Zadanie>
Wypisz bez żadnych zmian ten fragment rekordów, który zaczyna się od wiersza zawierającego „Task: Filter orders by 待付款” i kończy na wierszu zawierającym „Action: (174, 158)”, włącznie z oboma tymi wierszami.

Rekordy danych>
+++++

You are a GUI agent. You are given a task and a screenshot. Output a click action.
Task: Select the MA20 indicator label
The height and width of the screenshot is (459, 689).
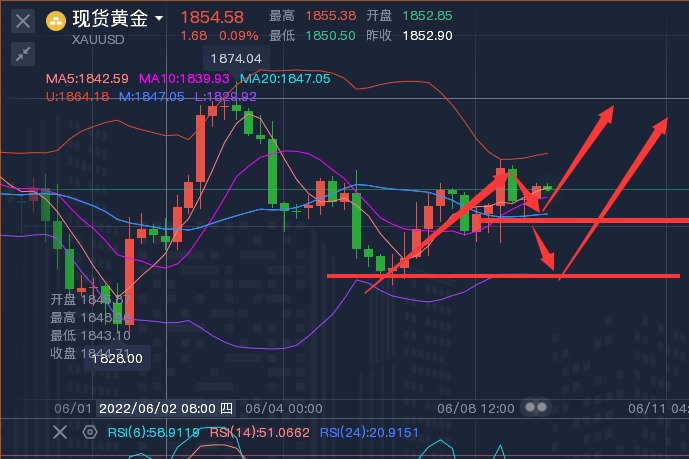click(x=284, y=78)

+++++

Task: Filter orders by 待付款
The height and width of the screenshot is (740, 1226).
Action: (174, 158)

+++++

Rozwiązane ćwiczenie>
Task: Filter orders by 待付款
The height and width of the screenshot is (740, 1226).
Action: (174, 158)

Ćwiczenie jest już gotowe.